** START OF The input **

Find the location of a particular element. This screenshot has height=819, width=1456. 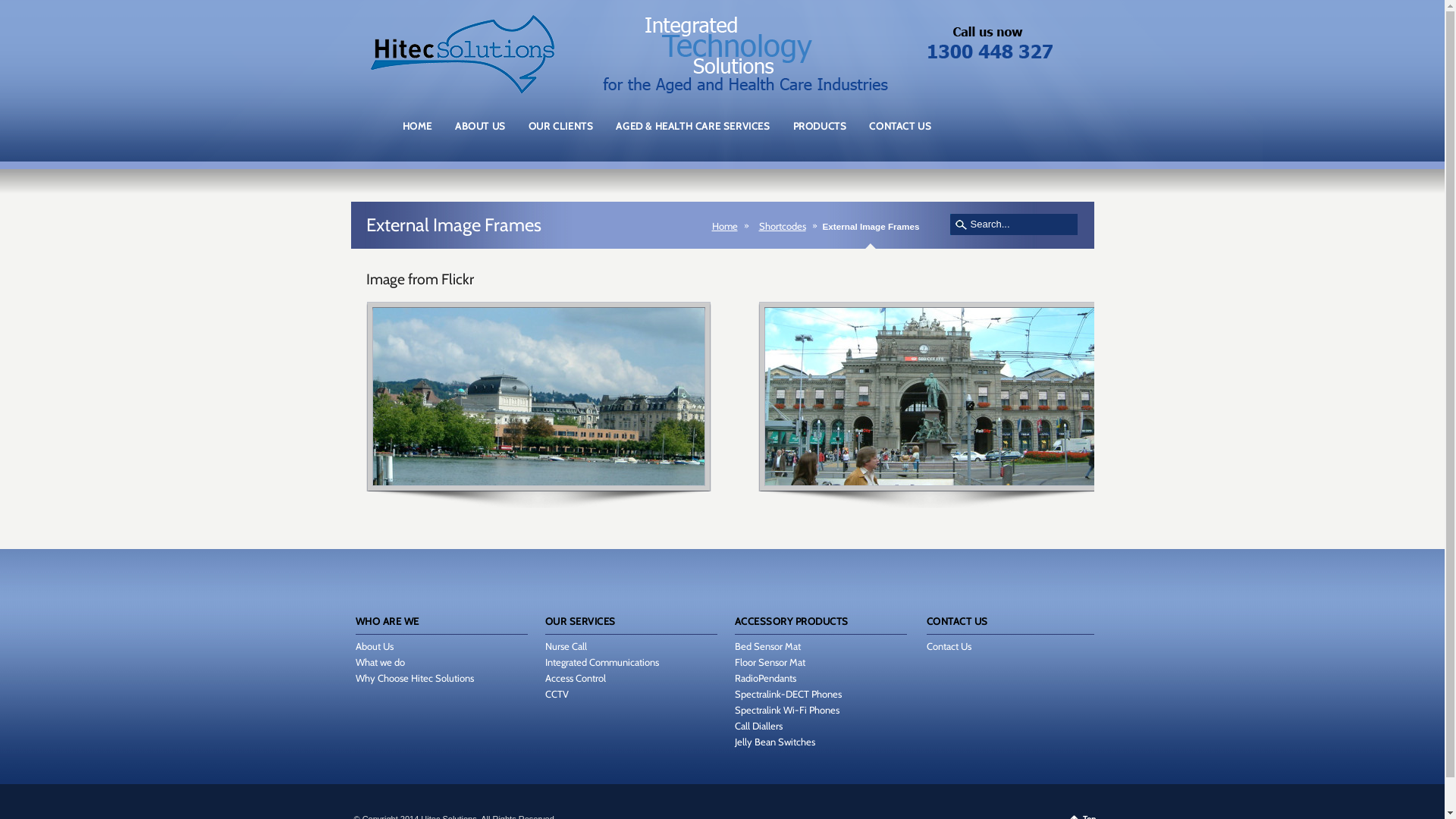

'Access Control' is located at coordinates (574, 677).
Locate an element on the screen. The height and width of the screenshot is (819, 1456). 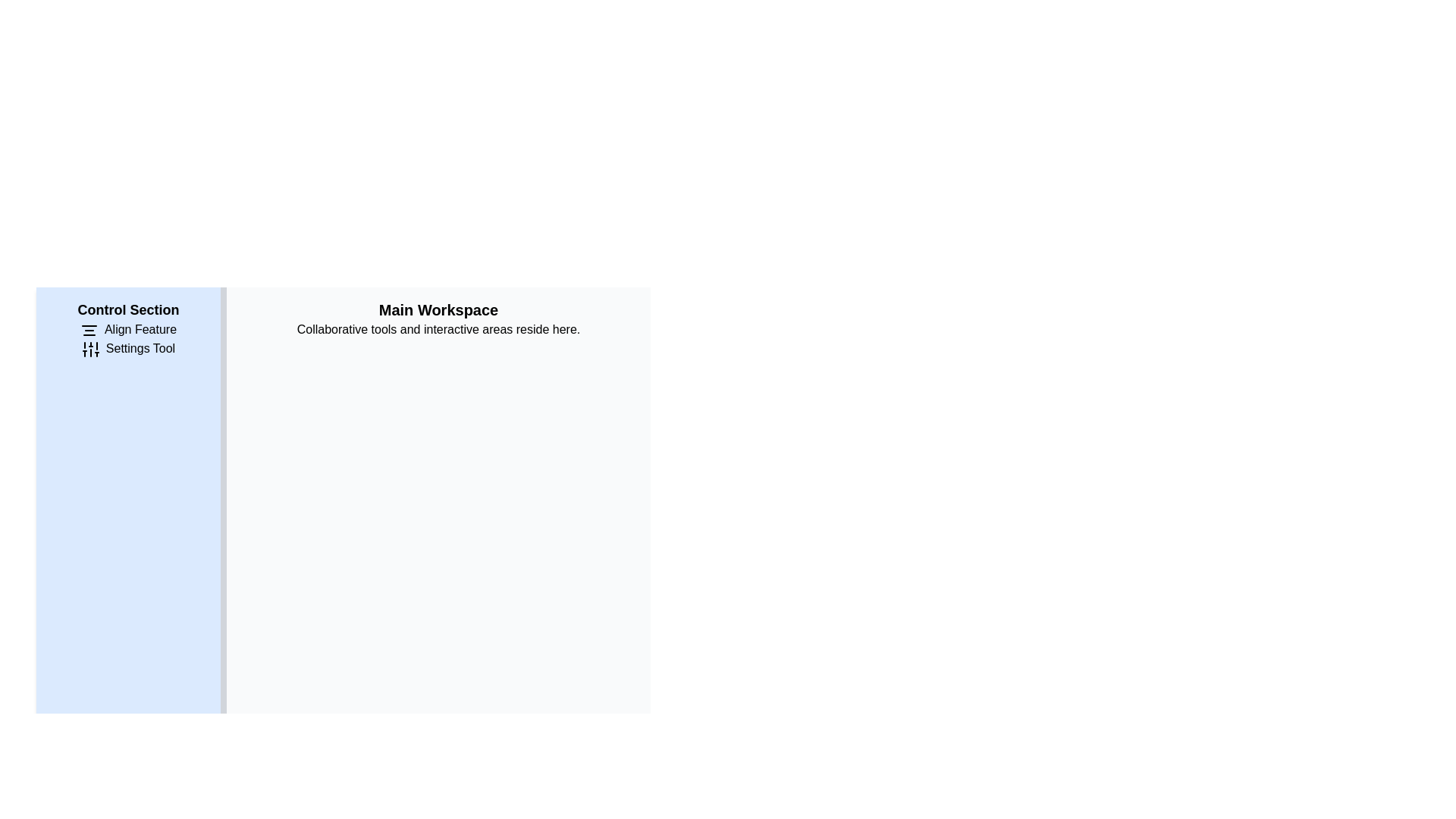
the 'Settings Tool' icon located to the left of the text 'Settings Tool' in the vertical menu of the 'Control Section' is located at coordinates (89, 349).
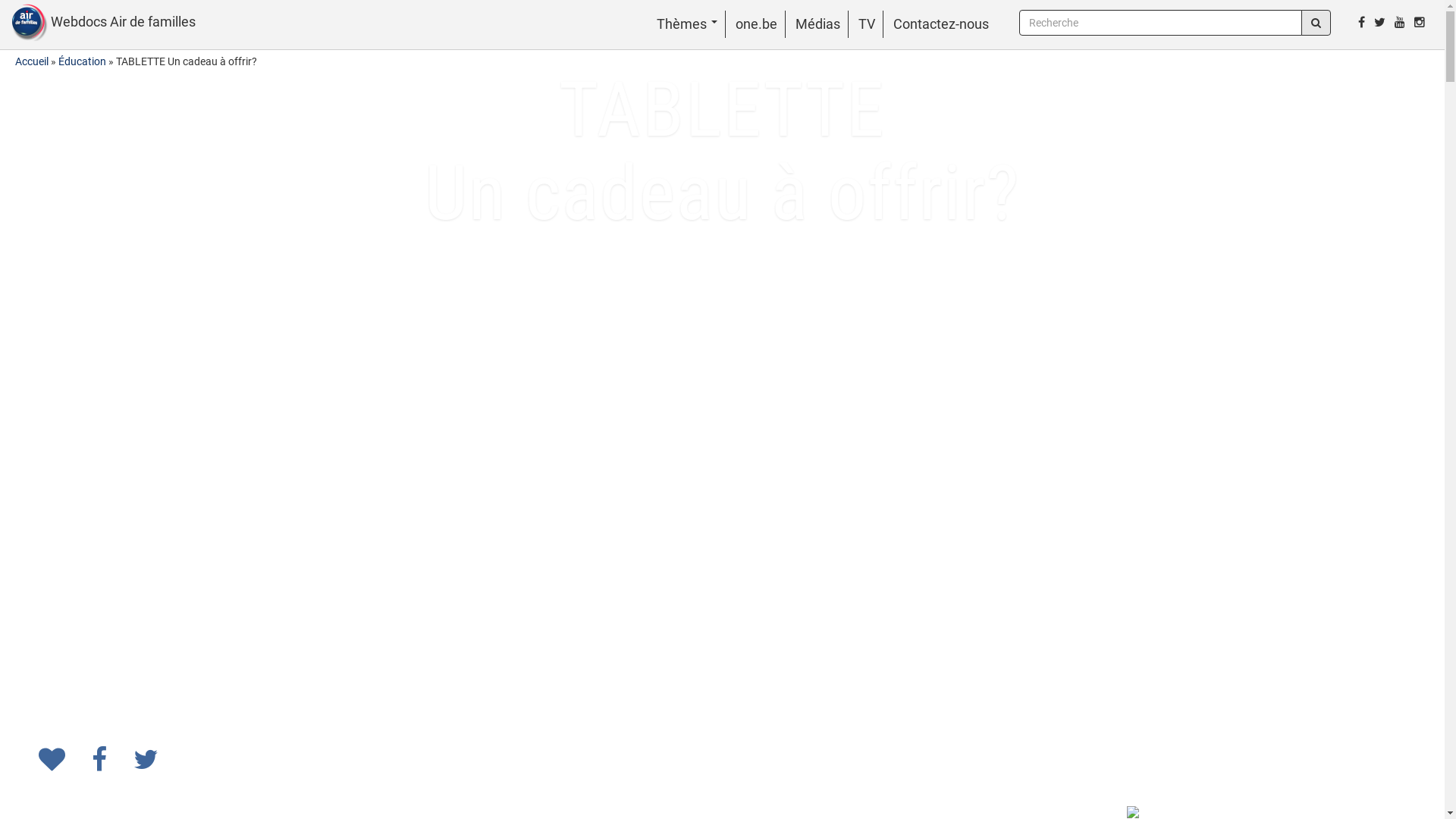  What do you see at coordinates (32, 61) in the screenshot?
I see `'Accueil'` at bounding box center [32, 61].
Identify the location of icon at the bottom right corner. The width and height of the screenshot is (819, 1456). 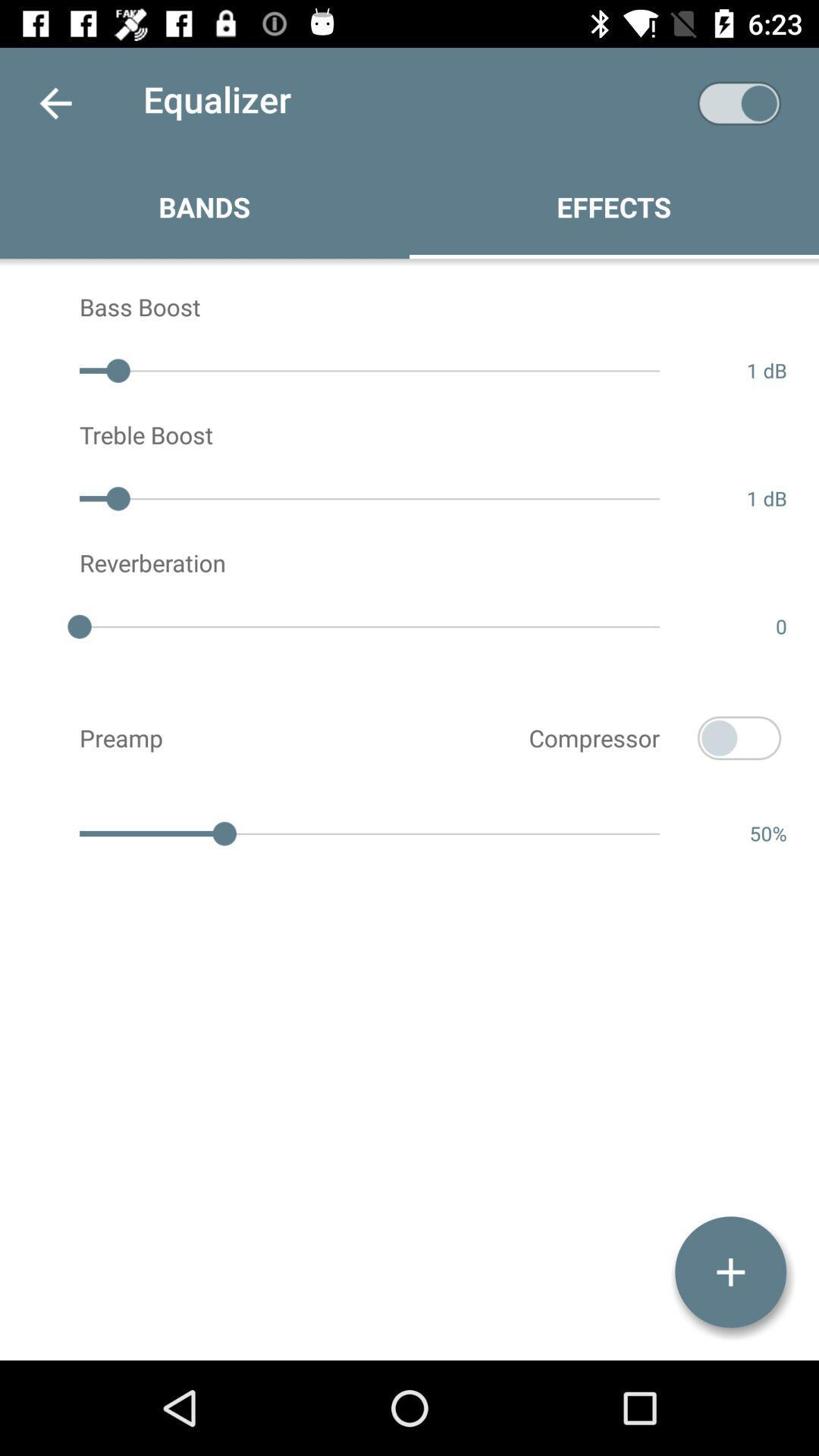
(730, 1272).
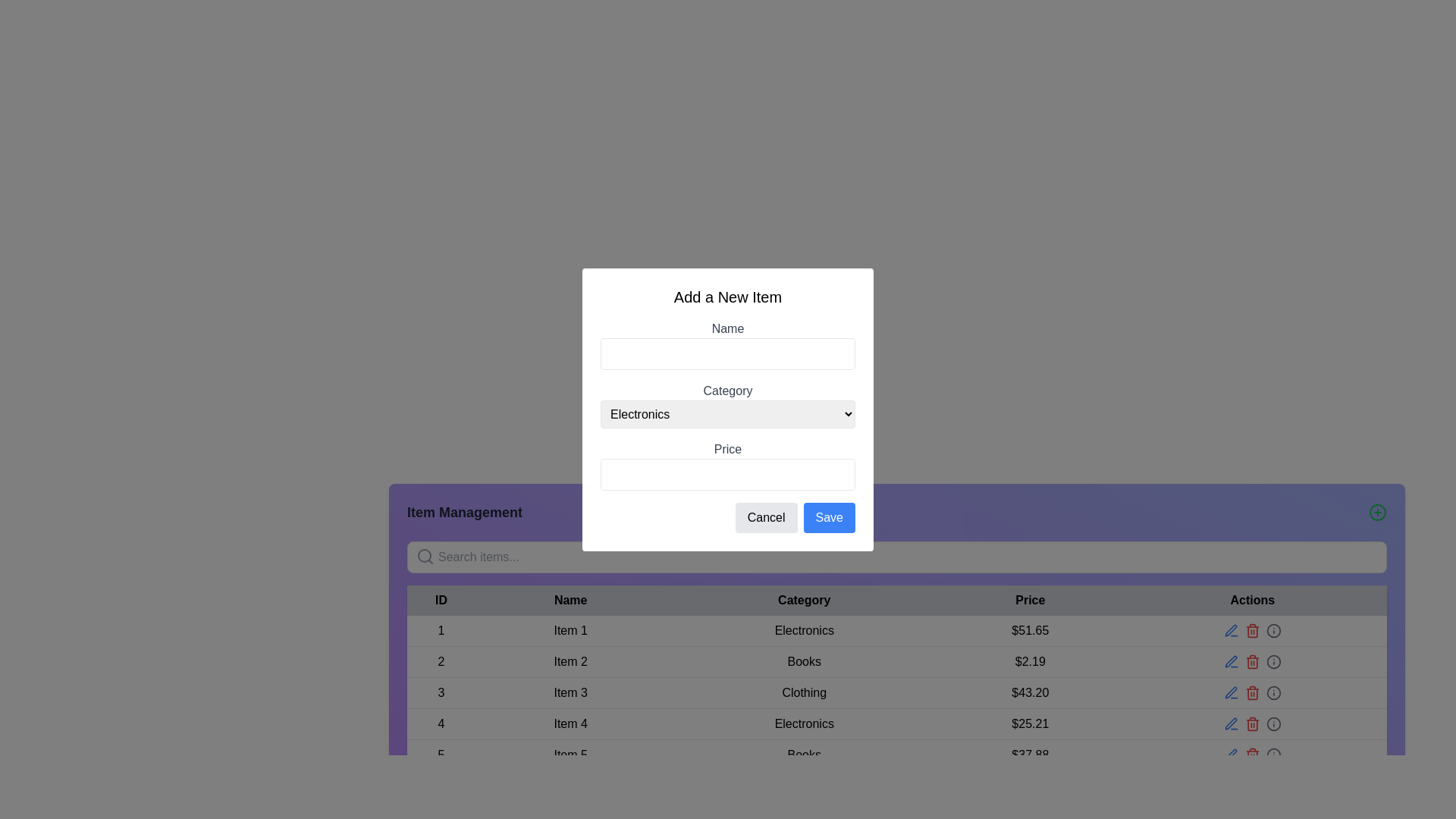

** END OF The input **

Short exercise: Transcribe every record above word for word, leaving out the pictures.

Response:
Find the location of a particular element. This screenshot has height=819, width=1456. 

'Access Control' is located at coordinates (574, 677).
Locate an element on the screen. The height and width of the screenshot is (819, 1456). 
the 'Settings Tool' icon located to the left of the text 'Settings Tool' in the vertical menu of the 'Control Section' is located at coordinates (89, 349).
  What do you see at coordinates (32, 61) in the screenshot?
I see `'Accueil'` at bounding box center [32, 61].
Identify the location of icon at the bottom right corner. The width and height of the screenshot is (819, 1456). 
(730, 1272).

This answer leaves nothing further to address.